How would people demonstrate compliance?
I don’t believe you can do this piece of work without technology, it’s a technical lever you are going to pull and one of the core components we have is a compliance engine to know whether you are compliant or not but then that has to be surfaced to an auditor by an analytic service so it’s a cloud stack that is purpose built in order to meet the 12 areas of compliance that needs technology.
The existing software in Europe is focused on a transaction – this is about personal data so a transaction does not cut it . How do you respond to an auditor who walks through the door saying ‘we believe you have a data breach and we want to see what you’re doing’? You’ve got to be able to put this together from a people point of view.
When you look at the audit requirement a European citizen can disagree with what you are doing with their data and want it changed. So now you have to know from cradle to grave everything that has happened to that data for that citizen and you have to know it for 365 days a year, seven days a week, 24 hours a day – that is a real problem.
It’s mandated from May 25 2018 but what I say to CXOs is ‘this is a 20 year proposition’, this is not a day this is forever. But if you take this RegTech approach to this regulation you’ve effectively created your base IoT service.
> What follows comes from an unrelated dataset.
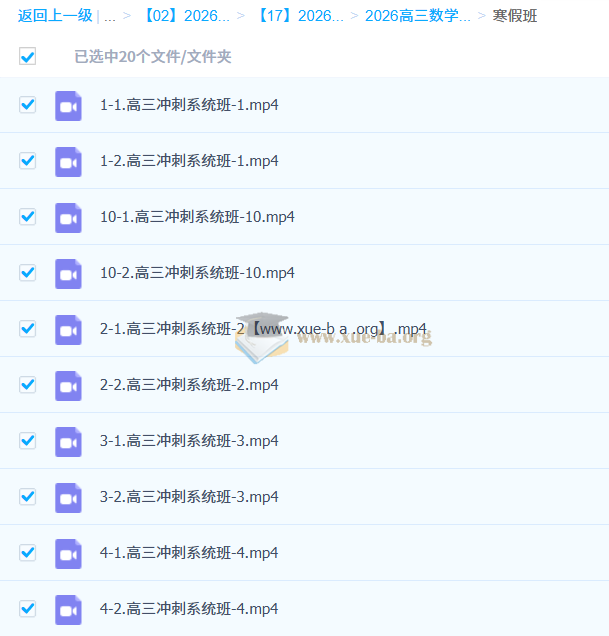This screenshot has height=636, width=609.
Task: Click video icon for 3-1.高三冲刺系统班-3.mp4
Action: [x=68, y=442]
I think the misunderstanding that it’s not something we have to bother with is the thing I’d question first. Do you know that? Because if someone knocks on your door as a data processor, you might not be the originator of the data but you are using it.
My other question to Middle East companies would be: ‘Are you using any social web data?’ If you are you don’t necessarily know that’s European. What would you use instead of social web data? What are you going to use for insight and contextualising what you are doing as a web company?
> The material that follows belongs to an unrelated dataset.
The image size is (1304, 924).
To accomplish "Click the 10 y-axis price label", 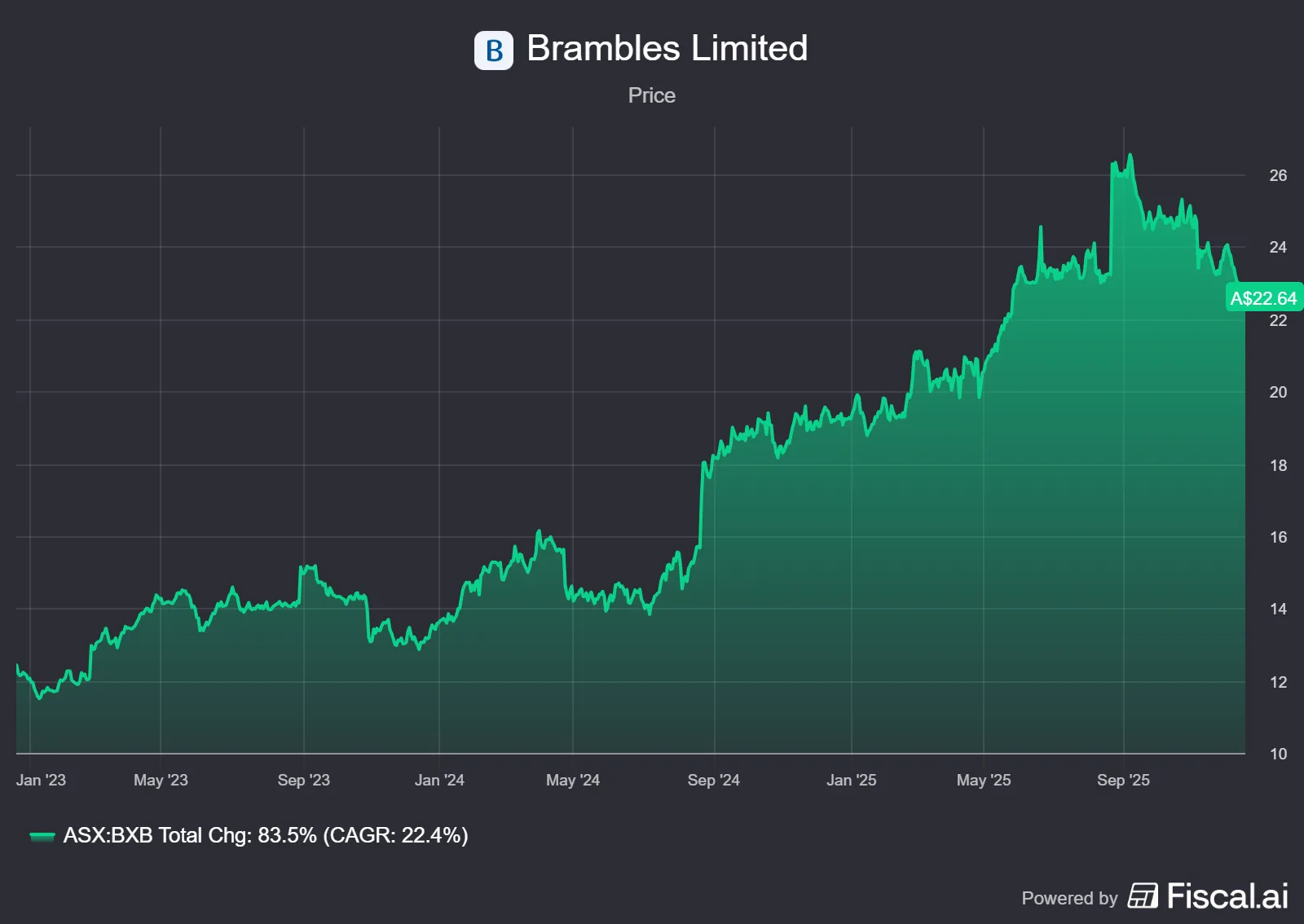I will 1278,754.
Where does the jurisdiction come from for the EU to fine companies outside of Europe?
Because it is predicated on what we call the data value chain, it doesn’t matter at what point in that value chain that the breach is known – the information commissioners have the mechanisms to follow that through with a full audit.
My worry with Middle Eastern companies is they will be unsighted and the knock on the door comes completely out of the blue because before if you were the data controller you didn’t need to know what all the data processes were doing – downstream was not your concern, it is now.
So if that European data is in any way finding itself into Middle Eastern organisations they are going to be even more unsighted because it is going to be as part of a breach or a set of changes that ICO (Information Commissioner’s Office) wants when it finds itself at the door of a Middle Eastern country that didn’t even know that they were involved.
As a territory the Middle East might think ‘it’s one of those European things’ but the awareness of this is really important.
Is GDPR effectively the first data protection law?
I think from a European point of view we have taken the view that our laws and regulations just can’t keep up. The web is outstripping our national jurisdictions and legal frameworks. The Privacy by Design principles which these regulations were born from are more web centric rather than from a territorial point of view.
I see this as a new governance model for the web – the way in which privacy should exist on the web. This is about our web world legislation and regulation, not really being a tool that we can put in place quickly or flexibly. I think it’s the new governance model for privacy which is why I don’t think it’s just a European thing.
As I’ve travelled around the world I’ve had discussions where people have been saying ‘actually this is doing the right thing’ and saying ‘this is a governance model that we should consider because isn’t this going to be what our citizens expect’.